◆ **Instruction**: Please write out the records below again with every "width" replaced by "breadth" and nothing else changed. Leave the pictures out of your answer.

[Some records]
◇ ◇ ◇ ◇
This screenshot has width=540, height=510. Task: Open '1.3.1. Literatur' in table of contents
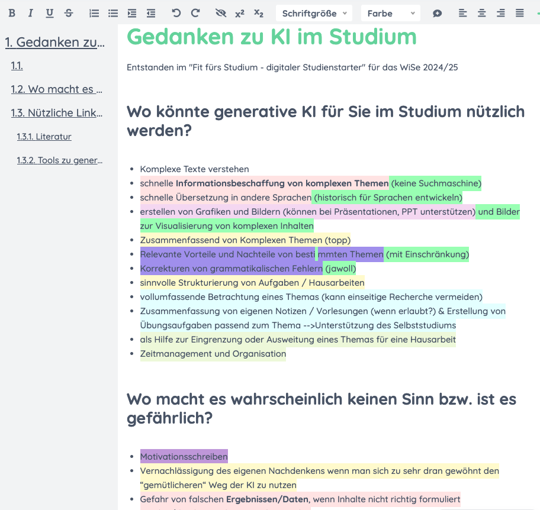[44, 137]
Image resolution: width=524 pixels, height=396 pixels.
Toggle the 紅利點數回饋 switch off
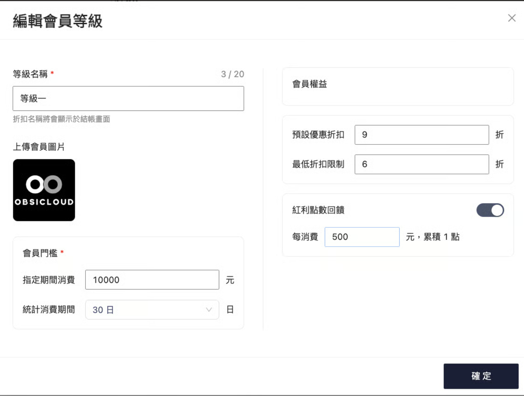click(490, 210)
◇ ◇ ◇ ◇
◆ **Result**:
This screenshot has breadth=540, height=510. Task: Open '1.3.1. Literatur' in table of contents
[44, 137]
Image resolution: breadth=524 pixels, height=396 pixels.
Toggle the 紅利點數回饋 switch off
click(490, 210)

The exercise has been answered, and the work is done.